Me voy a dirigir exclusivamente a esos "pobres hombre" que lo único que les interesa en la vida es ir a la cancha a ver a Boca, y que por alguna razón se encuentran, domingo a domingo, con el mismo reto y cuestionario que solamente se le podría ocurrir a la novia-chica-mujer-minita en cuestión.
El domingo con fútbol, era, es y será un domingo especial. Desde que nos levantamos hasta que salimos de nuestras casas, se vive de otra manera. Con un sol que derrite o con una lluvia de película. Un domingo con fútbol, es distinto. Uno siente dentro un cosquilleo. Una mezcla de emociones y sentimientos. Porque a eso no se lo puede llamar también amor? Amor por la camiseta, por los colores, por las tribunas inundadas de hinchas, por las banderas, por los cantos....

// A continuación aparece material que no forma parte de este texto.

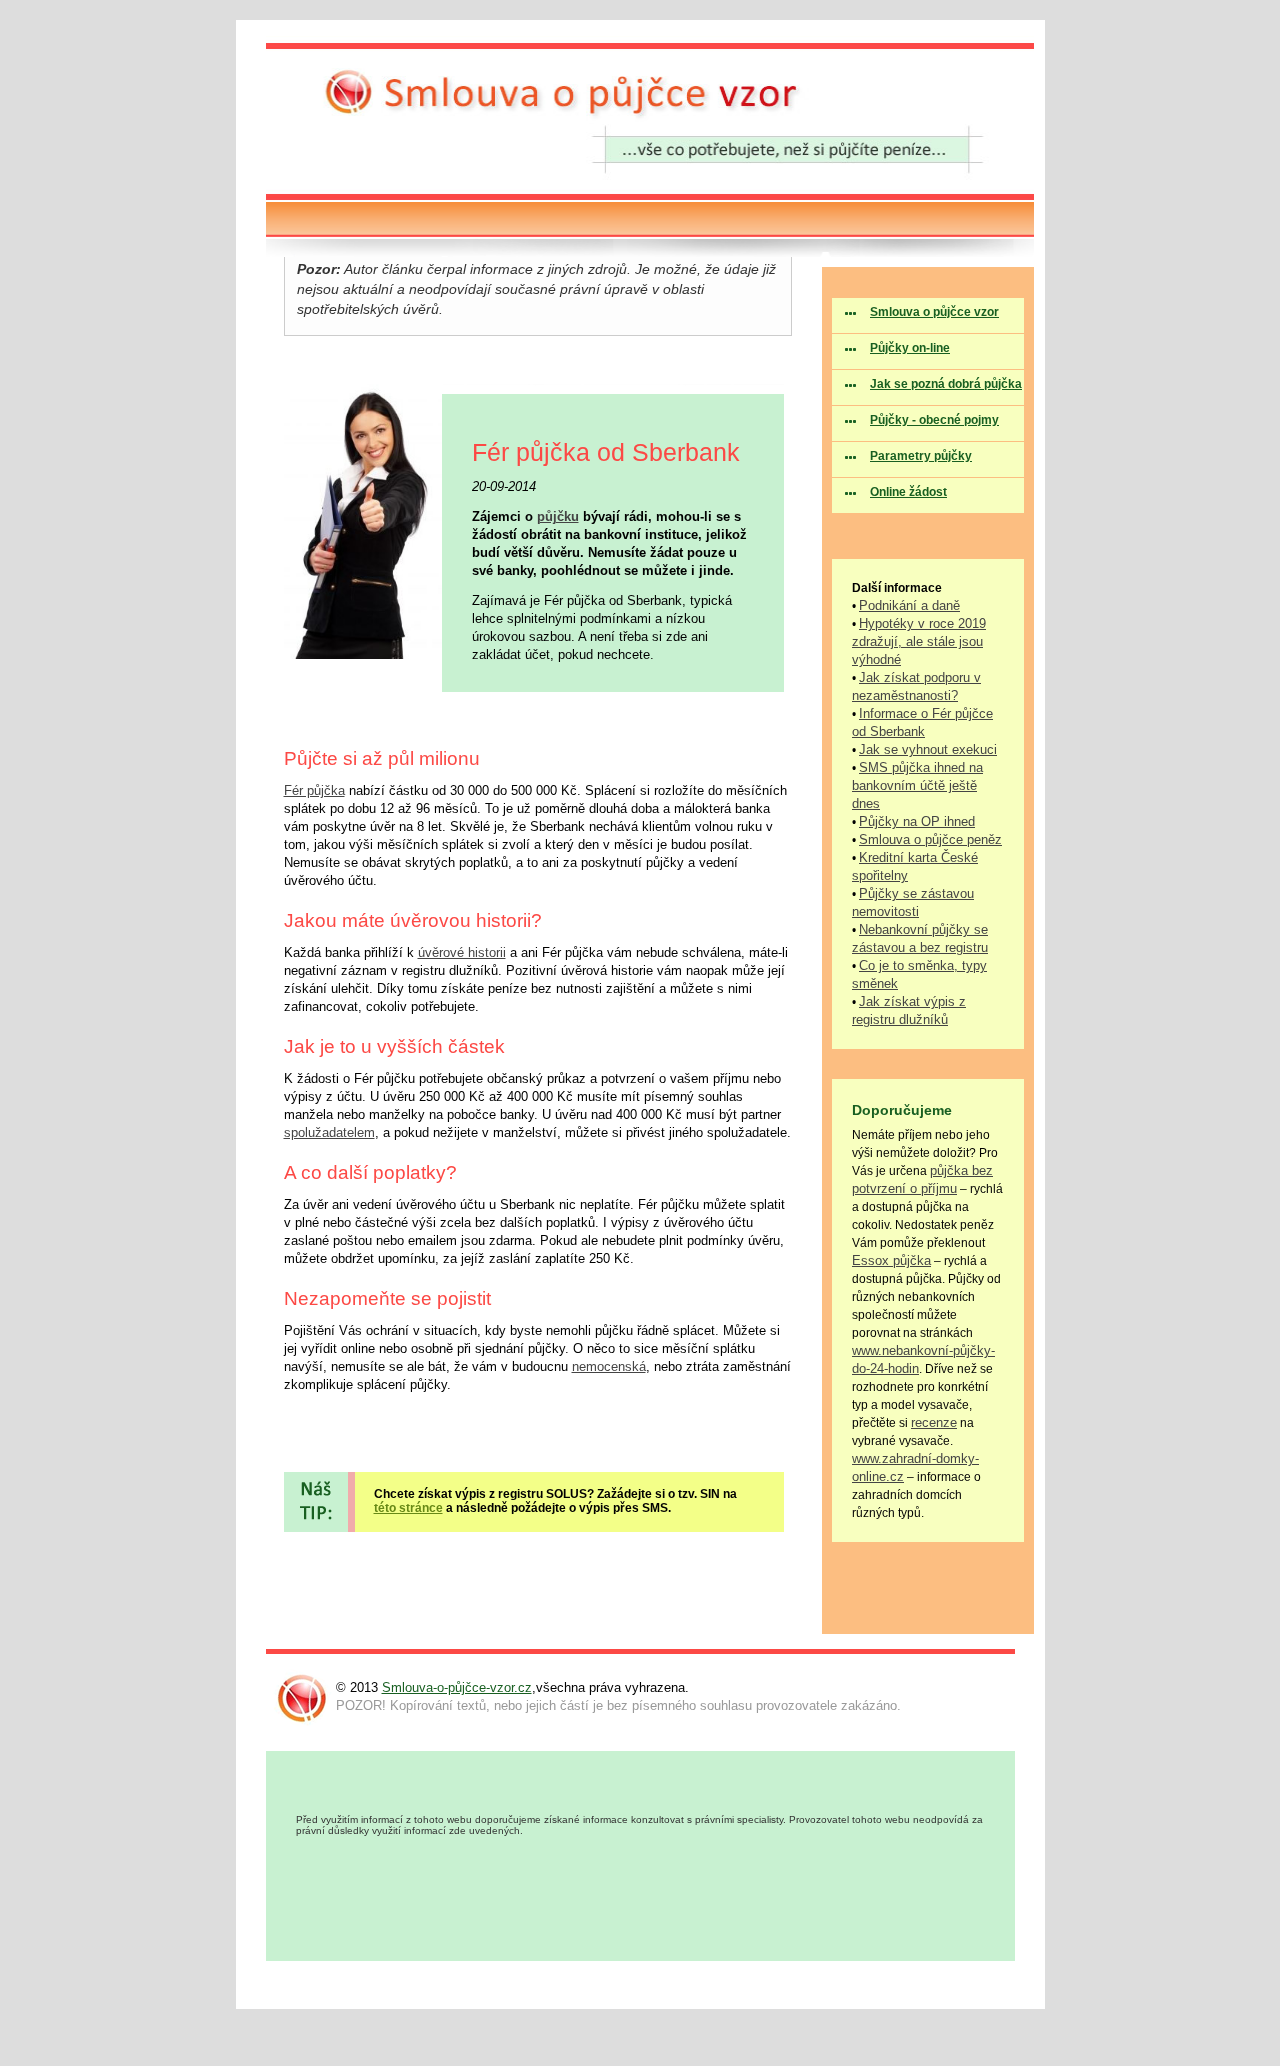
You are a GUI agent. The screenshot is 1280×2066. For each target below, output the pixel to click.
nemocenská (609, 1366)
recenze (934, 1422)
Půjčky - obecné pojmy (934, 420)
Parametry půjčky (921, 456)
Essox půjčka (891, 1260)
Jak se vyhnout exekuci (928, 749)
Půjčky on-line (910, 348)
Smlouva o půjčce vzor (934, 312)
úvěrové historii (462, 952)
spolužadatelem (329, 1132)
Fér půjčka (314, 790)
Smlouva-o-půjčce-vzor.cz (457, 1687)
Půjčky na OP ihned (917, 821)
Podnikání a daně (909, 605)
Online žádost (908, 492)
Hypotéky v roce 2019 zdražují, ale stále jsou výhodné (919, 641)
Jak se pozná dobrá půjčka (946, 384)
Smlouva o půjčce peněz (930, 839)
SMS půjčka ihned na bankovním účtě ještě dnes (917, 785)
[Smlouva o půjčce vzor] (650, 198)
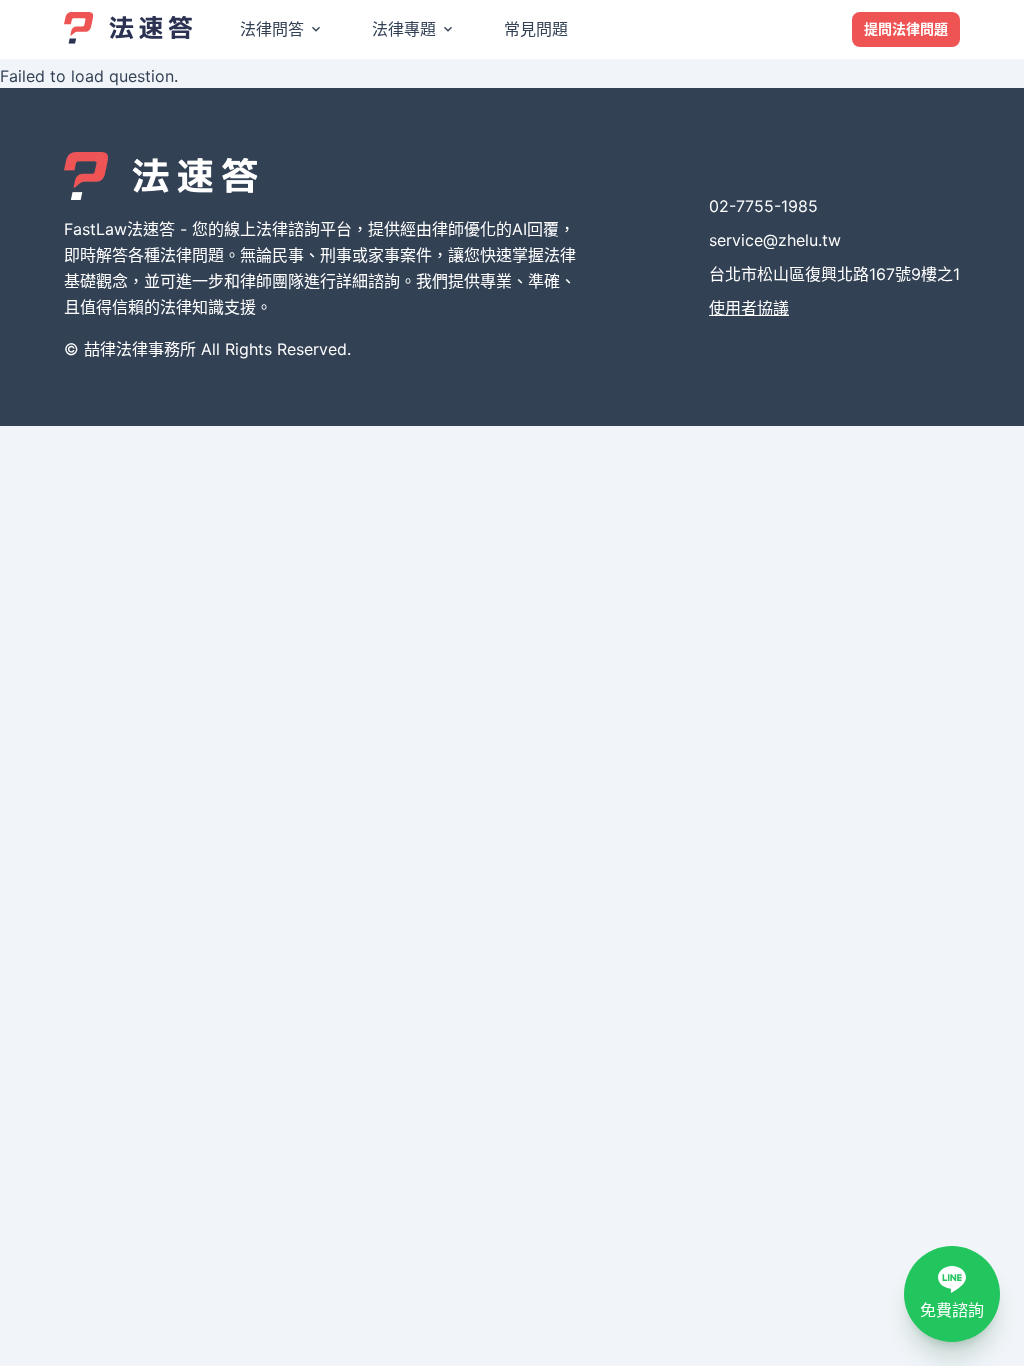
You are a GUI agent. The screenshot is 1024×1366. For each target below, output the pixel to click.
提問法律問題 (906, 28)
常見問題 (536, 29)
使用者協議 (749, 308)
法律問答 (272, 29)
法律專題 (404, 29)
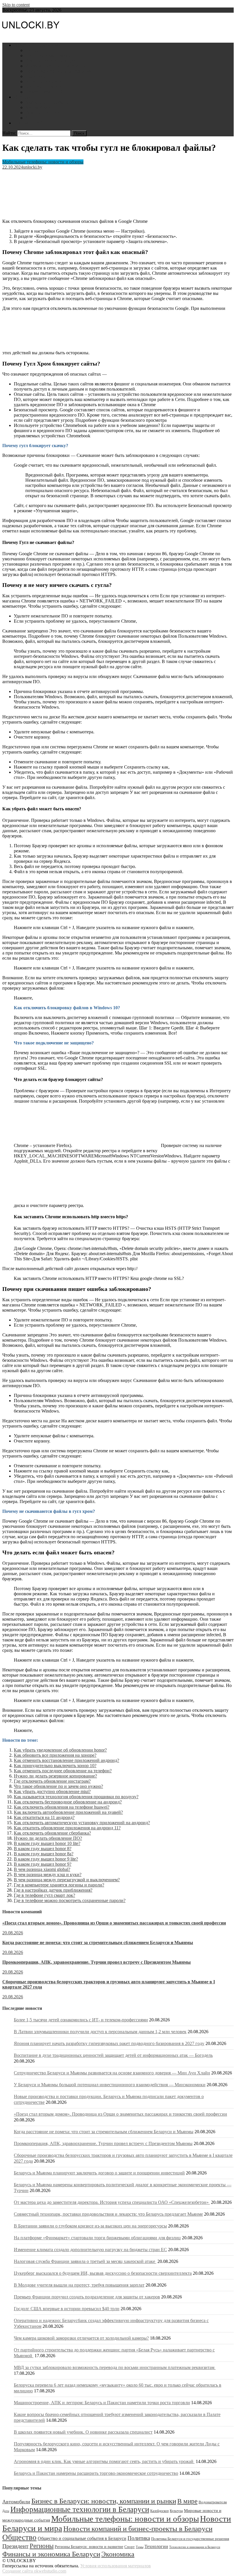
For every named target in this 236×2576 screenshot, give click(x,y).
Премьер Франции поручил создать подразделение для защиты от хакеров (87, 2296)
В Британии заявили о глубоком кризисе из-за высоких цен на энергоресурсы (90, 2225)
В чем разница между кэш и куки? (47, 1874)
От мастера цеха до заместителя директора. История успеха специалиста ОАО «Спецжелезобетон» (112, 2202)
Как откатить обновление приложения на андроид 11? (67, 1827)
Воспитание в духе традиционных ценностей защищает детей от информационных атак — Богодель (113, 2055)
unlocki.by (32, 167)
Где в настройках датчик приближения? (53, 1890)
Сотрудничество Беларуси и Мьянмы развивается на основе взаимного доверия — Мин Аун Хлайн (112, 2072)
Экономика (117, 2554)
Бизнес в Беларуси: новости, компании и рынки (103, 2501)
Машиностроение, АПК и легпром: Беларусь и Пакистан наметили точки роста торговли (102, 2402)
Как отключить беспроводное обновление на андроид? (68, 1801)
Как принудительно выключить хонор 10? (55, 1765)
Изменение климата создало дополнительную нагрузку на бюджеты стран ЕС (90, 2249)
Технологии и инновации (50, 60)
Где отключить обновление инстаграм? (52, 1781)
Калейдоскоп (159, 2511)
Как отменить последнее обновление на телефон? (63, 1770)
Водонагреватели (42, 112)
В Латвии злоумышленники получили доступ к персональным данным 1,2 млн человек (100, 2031)
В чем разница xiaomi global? (42, 1869)
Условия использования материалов (115, 2565)
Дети (30, 117)
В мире (187, 2501)
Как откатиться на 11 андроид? (44, 1817)
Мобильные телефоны (47, 102)
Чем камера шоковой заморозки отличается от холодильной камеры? (81, 2338)
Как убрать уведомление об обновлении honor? (60, 1750)
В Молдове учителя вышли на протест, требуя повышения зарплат (79, 2285)
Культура (176, 2511)
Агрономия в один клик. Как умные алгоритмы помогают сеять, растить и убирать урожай (104, 2461)
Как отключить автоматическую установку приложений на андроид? (82, 1822)
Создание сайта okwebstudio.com (34, 2571)
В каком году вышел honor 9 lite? (46, 1858)
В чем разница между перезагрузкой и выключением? (67, 1879)
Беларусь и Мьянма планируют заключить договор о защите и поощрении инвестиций (99, 2172)
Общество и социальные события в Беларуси (82, 2538)
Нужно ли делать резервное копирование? (55, 1775)
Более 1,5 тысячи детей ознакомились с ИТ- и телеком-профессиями (81, 2019)
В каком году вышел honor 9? (42, 1864)
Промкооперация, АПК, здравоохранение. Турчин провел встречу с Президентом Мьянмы (96, 1962)
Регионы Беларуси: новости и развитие (89, 2546)
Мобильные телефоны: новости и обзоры (42, 161)
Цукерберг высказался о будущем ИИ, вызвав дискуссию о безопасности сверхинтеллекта (103, 2273)
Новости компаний (44, 91)
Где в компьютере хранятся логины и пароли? (59, 1884)
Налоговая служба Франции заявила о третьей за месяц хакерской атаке (85, 2261)
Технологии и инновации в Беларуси (194, 2547)
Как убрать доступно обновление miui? (52, 1791)
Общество (19, 2537)
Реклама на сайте (30, 122)
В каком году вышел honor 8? (42, 1848)
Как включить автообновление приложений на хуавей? (68, 1812)
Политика (35, 76)
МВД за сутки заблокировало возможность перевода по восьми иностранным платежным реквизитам (115, 2367)
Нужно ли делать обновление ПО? (48, 1838)
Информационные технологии (55, 65)
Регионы (42, 2545)
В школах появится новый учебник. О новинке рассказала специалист (83, 2432)
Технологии (156, 2546)
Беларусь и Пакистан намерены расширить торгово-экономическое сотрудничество (96, 2473)
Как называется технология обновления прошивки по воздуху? (76, 1796)
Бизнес (32, 50)
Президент (15, 2546)
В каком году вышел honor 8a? (43, 1853)
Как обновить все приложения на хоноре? (55, 1755)
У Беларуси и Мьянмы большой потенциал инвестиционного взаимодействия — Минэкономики (109, 2084)
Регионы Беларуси (43, 81)
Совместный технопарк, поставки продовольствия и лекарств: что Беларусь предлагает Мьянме (108, 2214)
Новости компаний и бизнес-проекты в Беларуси (137, 2528)
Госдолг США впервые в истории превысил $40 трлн (66, 2308)
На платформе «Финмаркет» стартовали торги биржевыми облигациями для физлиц (97, 2237)
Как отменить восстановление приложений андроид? (66, 1760)
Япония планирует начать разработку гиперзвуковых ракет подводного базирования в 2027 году (109, 2043)
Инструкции (26, 97)
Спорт (129, 2547)
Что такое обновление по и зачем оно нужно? (58, 1786)
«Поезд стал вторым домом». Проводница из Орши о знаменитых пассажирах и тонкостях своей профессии (114, 1922)
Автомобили (37, 107)
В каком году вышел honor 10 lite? (47, 1843)
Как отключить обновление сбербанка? (52, 1833)
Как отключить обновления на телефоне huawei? (61, 1807)
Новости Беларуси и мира (39, 45)
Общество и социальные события (58, 71)
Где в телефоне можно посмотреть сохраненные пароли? (69, 1900)
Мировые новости (43, 86)
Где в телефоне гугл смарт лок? (44, 1895)
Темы (139, 2547)
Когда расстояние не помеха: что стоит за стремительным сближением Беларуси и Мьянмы (97, 1942)
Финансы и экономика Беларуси (51, 2554)
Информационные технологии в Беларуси (79, 2509)
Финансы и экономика (47, 55)
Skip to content (16, 4)
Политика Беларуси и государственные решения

A quien se le cruzo por la cabeza alguna vez explicar lo que es el amor? No se detiene, te ilumina, te devora, te emociona, te hiere, te da alegría y te la roba. Nadie nos indico que se puede amar y que no. A quien se le ocurrió alguna vez luchar contra el amor, si ni la muerte lo puede derrotar?
Nosotros, los "pobres hombres", seguimos sintiendo amor por nuestros padres, abuelos, hijos y a nuestra mujer. Pero sin duda alguna, no podemos dejar de reconocer que un escalón mas arriba de todo, amamos inexplicablemente al azul y al oro. Porque nacemos, vivimos y morimos con el CORAZÓN en la BOCA.